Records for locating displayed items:
begin

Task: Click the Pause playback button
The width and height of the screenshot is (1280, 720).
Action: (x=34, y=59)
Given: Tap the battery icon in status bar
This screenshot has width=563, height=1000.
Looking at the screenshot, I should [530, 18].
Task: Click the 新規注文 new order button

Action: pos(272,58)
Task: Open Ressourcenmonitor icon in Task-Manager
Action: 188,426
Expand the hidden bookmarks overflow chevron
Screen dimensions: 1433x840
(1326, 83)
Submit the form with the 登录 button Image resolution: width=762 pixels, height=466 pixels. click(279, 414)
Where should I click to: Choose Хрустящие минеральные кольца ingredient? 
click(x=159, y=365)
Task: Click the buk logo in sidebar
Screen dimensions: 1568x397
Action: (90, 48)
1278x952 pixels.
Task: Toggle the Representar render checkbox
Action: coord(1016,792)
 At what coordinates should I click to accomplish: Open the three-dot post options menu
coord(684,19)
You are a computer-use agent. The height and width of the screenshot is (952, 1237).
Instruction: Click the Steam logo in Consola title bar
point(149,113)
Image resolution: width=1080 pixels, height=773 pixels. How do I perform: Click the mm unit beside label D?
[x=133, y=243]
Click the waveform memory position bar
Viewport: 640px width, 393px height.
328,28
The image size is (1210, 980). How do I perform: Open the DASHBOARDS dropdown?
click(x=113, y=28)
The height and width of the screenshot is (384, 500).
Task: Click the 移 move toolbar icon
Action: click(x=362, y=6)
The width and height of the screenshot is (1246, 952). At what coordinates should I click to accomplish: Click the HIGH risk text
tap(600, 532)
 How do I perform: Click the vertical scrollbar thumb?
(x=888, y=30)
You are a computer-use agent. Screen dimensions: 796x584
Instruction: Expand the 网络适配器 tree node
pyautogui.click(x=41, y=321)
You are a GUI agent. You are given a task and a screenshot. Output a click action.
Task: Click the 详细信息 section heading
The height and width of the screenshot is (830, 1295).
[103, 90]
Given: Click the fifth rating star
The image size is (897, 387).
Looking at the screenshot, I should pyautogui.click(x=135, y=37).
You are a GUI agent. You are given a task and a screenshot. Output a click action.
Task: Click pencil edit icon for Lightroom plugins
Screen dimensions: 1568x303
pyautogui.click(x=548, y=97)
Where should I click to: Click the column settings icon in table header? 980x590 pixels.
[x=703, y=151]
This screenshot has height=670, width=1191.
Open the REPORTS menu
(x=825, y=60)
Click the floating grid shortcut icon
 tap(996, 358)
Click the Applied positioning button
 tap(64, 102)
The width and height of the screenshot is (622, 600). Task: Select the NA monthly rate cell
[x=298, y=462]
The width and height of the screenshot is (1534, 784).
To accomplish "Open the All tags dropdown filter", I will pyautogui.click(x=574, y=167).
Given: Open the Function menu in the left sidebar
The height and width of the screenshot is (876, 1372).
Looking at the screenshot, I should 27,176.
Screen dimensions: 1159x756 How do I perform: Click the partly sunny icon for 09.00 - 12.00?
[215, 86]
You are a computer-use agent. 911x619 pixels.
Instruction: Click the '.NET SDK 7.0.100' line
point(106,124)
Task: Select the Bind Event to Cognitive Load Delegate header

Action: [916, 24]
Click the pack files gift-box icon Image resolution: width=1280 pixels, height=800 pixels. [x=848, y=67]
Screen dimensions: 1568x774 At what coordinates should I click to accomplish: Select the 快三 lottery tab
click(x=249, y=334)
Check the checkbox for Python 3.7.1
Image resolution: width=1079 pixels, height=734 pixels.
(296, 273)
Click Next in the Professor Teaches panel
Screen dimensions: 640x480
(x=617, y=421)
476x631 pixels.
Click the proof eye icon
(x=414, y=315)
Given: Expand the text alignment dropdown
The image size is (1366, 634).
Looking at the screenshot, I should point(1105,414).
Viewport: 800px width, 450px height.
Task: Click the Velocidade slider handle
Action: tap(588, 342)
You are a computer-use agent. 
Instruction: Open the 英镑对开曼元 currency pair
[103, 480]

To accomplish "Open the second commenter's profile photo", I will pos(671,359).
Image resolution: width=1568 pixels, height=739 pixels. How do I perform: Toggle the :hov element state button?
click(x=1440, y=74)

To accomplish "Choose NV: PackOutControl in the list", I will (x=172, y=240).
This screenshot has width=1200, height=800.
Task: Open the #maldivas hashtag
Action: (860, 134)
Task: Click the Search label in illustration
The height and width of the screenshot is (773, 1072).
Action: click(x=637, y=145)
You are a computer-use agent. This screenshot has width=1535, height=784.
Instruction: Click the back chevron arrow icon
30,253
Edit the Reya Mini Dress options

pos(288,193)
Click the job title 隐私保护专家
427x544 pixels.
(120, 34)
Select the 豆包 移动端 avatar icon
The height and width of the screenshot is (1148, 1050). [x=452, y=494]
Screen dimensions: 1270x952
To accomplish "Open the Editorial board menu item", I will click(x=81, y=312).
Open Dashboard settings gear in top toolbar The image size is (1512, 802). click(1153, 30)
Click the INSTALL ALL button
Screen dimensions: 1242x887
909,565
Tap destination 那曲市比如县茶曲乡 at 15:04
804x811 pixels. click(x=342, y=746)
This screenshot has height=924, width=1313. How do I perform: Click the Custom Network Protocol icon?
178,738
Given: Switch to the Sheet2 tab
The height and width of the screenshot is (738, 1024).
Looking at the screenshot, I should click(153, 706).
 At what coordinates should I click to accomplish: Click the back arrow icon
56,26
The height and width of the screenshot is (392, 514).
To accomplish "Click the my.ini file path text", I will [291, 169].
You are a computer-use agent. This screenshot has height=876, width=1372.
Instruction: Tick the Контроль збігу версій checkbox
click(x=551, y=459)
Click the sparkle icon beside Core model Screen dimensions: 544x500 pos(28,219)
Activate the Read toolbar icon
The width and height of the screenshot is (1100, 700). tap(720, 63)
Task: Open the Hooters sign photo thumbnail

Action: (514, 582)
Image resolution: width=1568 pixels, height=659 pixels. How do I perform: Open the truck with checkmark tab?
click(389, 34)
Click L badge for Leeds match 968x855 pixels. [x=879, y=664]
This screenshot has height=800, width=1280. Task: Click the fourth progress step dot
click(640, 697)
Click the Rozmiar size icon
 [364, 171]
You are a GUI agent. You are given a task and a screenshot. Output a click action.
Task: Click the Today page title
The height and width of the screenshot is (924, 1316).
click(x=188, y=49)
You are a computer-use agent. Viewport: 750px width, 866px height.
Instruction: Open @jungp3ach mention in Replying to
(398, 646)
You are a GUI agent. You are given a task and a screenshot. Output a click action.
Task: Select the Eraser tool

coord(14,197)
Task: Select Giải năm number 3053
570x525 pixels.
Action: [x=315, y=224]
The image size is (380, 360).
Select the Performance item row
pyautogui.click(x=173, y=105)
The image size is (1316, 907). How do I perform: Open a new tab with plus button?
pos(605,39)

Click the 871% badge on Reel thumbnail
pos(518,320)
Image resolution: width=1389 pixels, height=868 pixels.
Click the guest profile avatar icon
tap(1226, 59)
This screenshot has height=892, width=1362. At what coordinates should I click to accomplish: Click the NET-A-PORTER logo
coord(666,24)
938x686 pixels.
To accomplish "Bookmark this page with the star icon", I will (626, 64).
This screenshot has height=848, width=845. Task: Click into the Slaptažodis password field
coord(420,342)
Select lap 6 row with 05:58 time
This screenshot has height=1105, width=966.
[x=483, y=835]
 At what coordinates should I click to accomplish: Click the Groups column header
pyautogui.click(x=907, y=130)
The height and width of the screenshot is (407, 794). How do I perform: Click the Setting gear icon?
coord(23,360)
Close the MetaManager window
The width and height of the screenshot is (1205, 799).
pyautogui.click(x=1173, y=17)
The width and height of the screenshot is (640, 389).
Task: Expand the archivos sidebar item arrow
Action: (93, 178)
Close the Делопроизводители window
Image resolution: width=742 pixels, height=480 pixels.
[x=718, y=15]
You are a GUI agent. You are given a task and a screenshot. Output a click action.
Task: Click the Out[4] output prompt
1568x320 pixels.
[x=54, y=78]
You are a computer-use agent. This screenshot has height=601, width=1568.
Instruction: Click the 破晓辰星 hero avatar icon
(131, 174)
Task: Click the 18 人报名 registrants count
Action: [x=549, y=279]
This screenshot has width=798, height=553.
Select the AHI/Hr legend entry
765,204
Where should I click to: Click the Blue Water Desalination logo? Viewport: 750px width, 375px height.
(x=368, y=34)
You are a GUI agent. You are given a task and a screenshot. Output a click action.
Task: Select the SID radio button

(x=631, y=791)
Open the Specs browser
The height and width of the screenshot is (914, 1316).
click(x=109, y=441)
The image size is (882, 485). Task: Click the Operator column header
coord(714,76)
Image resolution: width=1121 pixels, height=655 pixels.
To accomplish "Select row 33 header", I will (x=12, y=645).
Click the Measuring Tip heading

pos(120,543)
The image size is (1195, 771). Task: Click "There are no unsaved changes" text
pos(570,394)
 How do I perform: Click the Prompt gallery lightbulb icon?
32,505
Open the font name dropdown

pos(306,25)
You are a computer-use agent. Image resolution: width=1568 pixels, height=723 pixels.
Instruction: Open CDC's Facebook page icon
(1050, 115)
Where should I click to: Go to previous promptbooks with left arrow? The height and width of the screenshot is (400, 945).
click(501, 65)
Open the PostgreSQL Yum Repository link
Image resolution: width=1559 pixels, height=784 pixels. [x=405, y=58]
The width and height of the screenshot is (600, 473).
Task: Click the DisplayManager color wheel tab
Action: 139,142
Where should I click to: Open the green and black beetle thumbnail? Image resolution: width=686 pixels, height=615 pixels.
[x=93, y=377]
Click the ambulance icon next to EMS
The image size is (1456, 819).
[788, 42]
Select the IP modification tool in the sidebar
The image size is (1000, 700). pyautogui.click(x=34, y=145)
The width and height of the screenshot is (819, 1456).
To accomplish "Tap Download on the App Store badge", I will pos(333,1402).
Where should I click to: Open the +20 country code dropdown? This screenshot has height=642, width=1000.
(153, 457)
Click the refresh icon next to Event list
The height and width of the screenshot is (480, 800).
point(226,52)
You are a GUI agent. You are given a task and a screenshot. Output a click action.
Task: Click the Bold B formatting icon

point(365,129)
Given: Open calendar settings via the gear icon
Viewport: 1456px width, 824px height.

end

Given request:
Extract the lines of the material above, reproducing them verbatim, from its first line through the line containing "coord(684,19)", inclusive.

Solution to this task:
Task: Click the Pause playback button
The width and height of the screenshot is (1280, 720).
Action: (x=34, y=59)
Given: Tap the battery icon in status bar
This screenshot has width=563, height=1000.
Looking at the screenshot, I should [530, 18].
Task: Click the 新規注文 new order button

Action: pos(272,58)
Task: Open Ressourcenmonitor icon in Task-Manager
Action: 188,426
Expand the hidden bookmarks overflow chevron
Screen dimensions: 1433x840
(1326, 83)
Submit the form with the 登录 button Image resolution: width=762 pixels, height=466 pixels. click(279, 414)
Where should I click to: Choose Хрустящие минеральные кольца ingredient? 
click(x=159, y=365)
Task: Click the buk logo in sidebar
Screen dimensions: 1568x397
Action: (90, 48)
1278x952 pixels.
Task: Toggle the Representar render checkbox
Action: coord(1016,792)
 At what coordinates should I click to accomplish: Open the three-dot post options menu
coord(684,19)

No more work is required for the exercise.